Beyond being a diagnostic tool, antibodies against acetylcholine receptors (AChR) in the blood reflect disease severity and could be a useful biomarker for myasthenia gravis (MG) progression, a study suggested.
The findings also indicated that a blood protein called C5a may help identify patients with more severe disease.
The study, “C3, C5a and anti-acetylcholine receptor antibody as severity biomarkers in myasthenia gravis,” was published in the journal Therapeutic Advances in Neurological Disorders.
Most MG cases are caused by autoantibodies — those targeting the body’s own tissues — against AChR at the neuromuscular junction, where nerve cells communicate with muscles. The result is the activation of the complement system, a set of more than 30 blood proteins that are part of the immune system, which impairs signaling between nerves and muscles.
Despite evidence of complement system components in the neuromuscular junction of people with MG, no markers of clinical severity are available. Also, although anti-AChR antibodies are useful to diagnose patients, whether the levels of these antibodies can be used to measure disease severity is still unclear.
To find out, researchers at the University of Buenos Aires, in Argentina, measure the levels of anti-AChR antibodies in 60 adults with generalized MG and investigated the relationship with clinical severity. The team also measured the levels of immune complement proteins known as C3, C4, and C5a.
The study included 39 women and 21 men, ages 20 to 88 years, with disease onset between the ages of 3 and 82 years. Median MG duration was nine years.

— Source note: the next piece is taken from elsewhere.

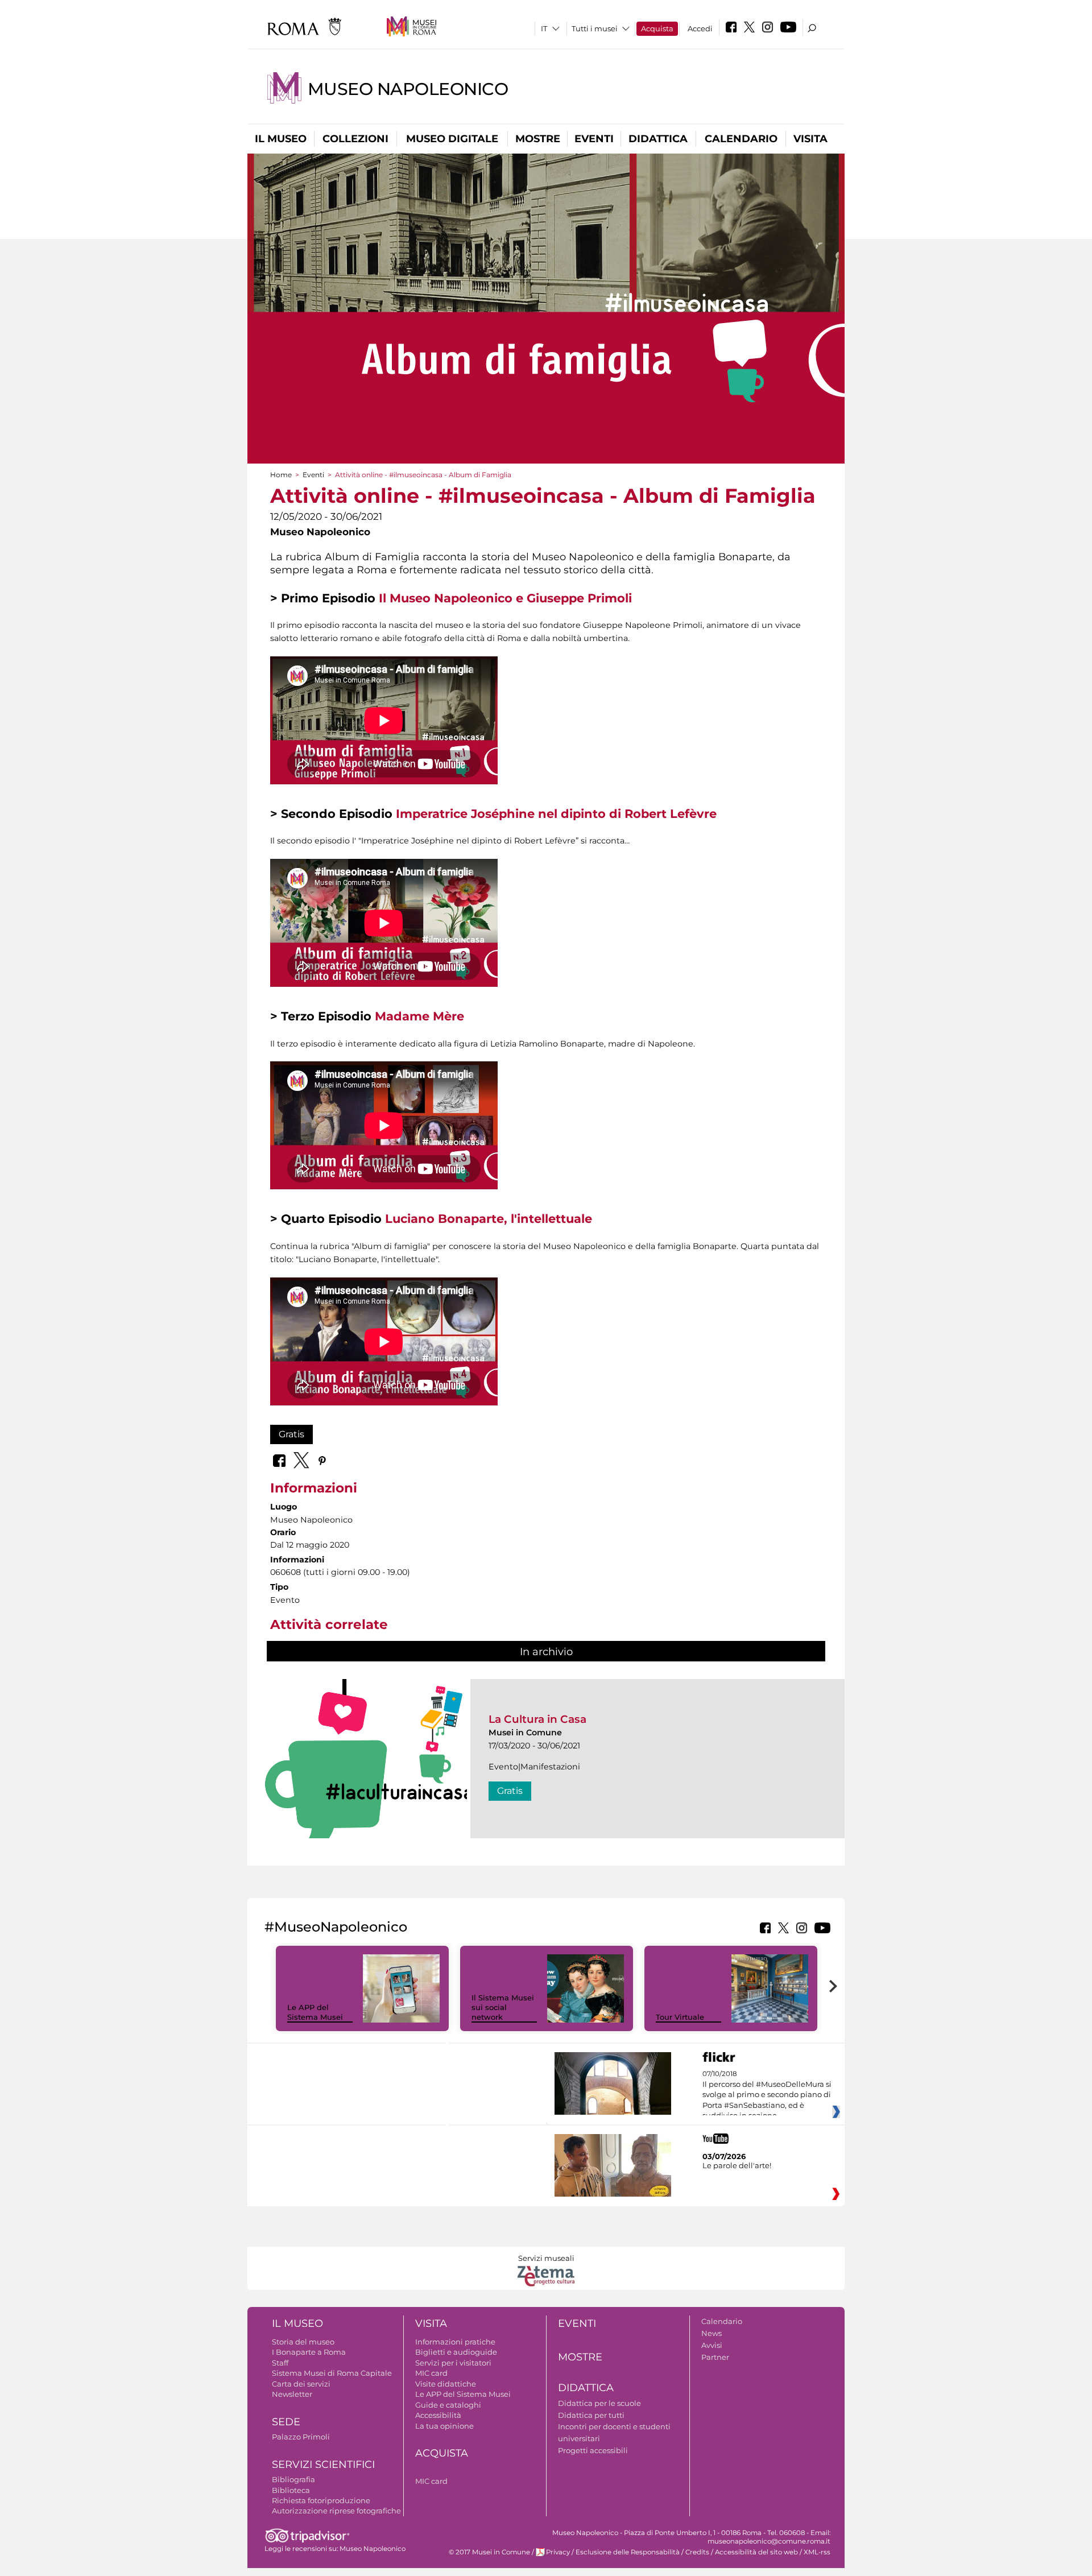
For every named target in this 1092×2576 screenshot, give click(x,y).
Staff (280, 2362)
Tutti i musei (595, 28)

A group of 49 healthy individuals of similar sex and age was included as controls.
Information regarding thymus abnormalities, history of thymus removal, and types of treatments received also was collected. Almost a quarter of the participants (23%) had had their thymus removed (thymectomy).
Patients underwent a neurological examination using the activities of daily living (ADL) scale and the MG composite (MGC) scale. Based on assessments, patients were divided into those with active (exacerbated) or stable disease.
Results revealed that higher anti-AChR antibodies levels in blood correlated more severe disease as assessed by ADL and MGC, with a trend toward higher concentrations in exacerbated MG patients than in those with stable disease (5.9 vs. 4.7 nanomol/L).
In patients who had experienced symptoms for less than five years, the scientists found that anti-AChR antibodies levels correlated with clinical severity. In this group, those with higher levels of such antibodies had more severe disease. Also in this group, the team found a trend toward lower levels of C3 and higher levels of C5 in people with higher clinical severity on the ADL scale.
Participants with early-onset disease showed lower levels of C3 and C4. In contrast, no associations were identified between either complement protein and anti-AChR antibodies, as well as between all tested biomarkers and gender, thymus abnormalities, or thymus removal.
As for treatment, the concentrations of both anti-AChR antibodies and C5a were higher in patients receiving immunosuppressive therapies such as CellCept (mycophenolate mofetil) than in those taking Mestinon (pyridostigmine) only.
“In conclusion, the present study demonstrates that AChR-[antibody levels] may be a useful marker of disease severity regardless of the adopted treatment and serum [blood] complement levels,” the scientists wrote.
“C5a concentration was higher in patients with more severe MG, however, there were no differences in levels between patients and healthy controls. So C5a is a nonspecific marker in patients with MG,” they added. “Further studies are necessary in order to confirm the usefulness of complement factors as a biomarker of MG.”